IT Governance Principles

Actively design governance

Many enterprises have created disparate IT governance mechanisms. These uncoordinated mechanism "silos" result from governance by default—introducing mechanisms one at a time to address a particular need (for example, architecture problems or overspending or duplication). Patching up problems as they arise is a defensive tactic that limits opportunities for strategic impact from IT. Instead, management should actively design IT governance around the enterprise's objectives and performance goals.

Know when to redesign

Rethinking the whole governance structure requires that individuals learn new roles and relationships. Learning takes time. Thus, governance redesign should be infrequent. Our recommendation is that a change in governance is required with a change in desirable behavior. For example, State Street Corporation, JPMorgan Chase, Carlson Companies, and UNICEF all changed their governance to encourage desirable behaviors resulting from significant changes in strategy. All four enterprises designed governance to achieve their desired balance of business unit autonomy and commonality. State Street, JPMorgan Chase, and Carlson were all attempting to generate more synergies. UNICEF used IT to transform its operations and improve global sharing, information management, transparency, and communication. These transformations involve many other issues besides IT and take many months to implement.

Make choices

Good governance, like good strategy, requires choices. It's not possible for IT governance to meet every goal, but governance can and should highlight conflicting goals for debate. As the number of tradeoffs increases, governance becomes more complex. Top-performing enterprises handle goal conflicts with a few clear business principles. The resulting IT principles reflect these business principles. Old Mutual South Africa's (OMSA) six IT principles, or "non negotiable," as they are called, provide a useful framework or how to use IT. The first principle, which all OMSA business units must observe, states: "The interest and needs of the Group/OMSA come first when exploiting technology or when contracting with suppliers."3 Appropriate stakeholders must be involved in the approval process prior to contracts being signed.

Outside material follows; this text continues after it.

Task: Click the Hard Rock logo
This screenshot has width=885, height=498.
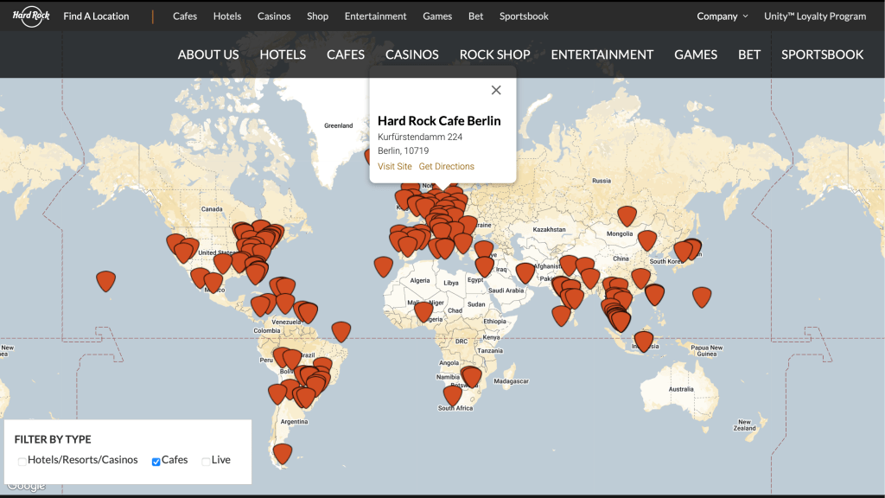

Provide the right incentives

There has been so much written about incentive and reward systems in enterprises that we feel the topic is well covered and understood. Nevertheless, a common problem we encountered in studying IT governance was a misalignment of incentive and reward systems with the behaviors the IT governance arrangements were designed to encourage. The typical concern: "How can we expect the governance to work when the incentive and reward systems are driving different behavior?" This mismatch is bigger than an IT governance issue. Nonetheless, IT governance is less effective when incentive and reward systems are not aligned with organizational goals.

Provide transparency and education

It's virtually impossible to have too much transparency or education about IT governance. Transparency and education often go together—the more education, the more transparency, and vice versa. The more transparency of the governance processes, the more confidence in the governance. Many firms like State Street Corporation use portals or intranets to communicate IT governance. State Street's portal includes under the section "IT Boards, Committees, and Councils" a description of the Architecture Committee and all the other governance bodies. The portal includes tools and resources, such as a glossary of IT terms and acronyms and the "Computer Contract Checklist." Often portals include lists of approved or recommended products. Templates for proposing IT investments complete with spreadsheets to calculate the IT business value are often available.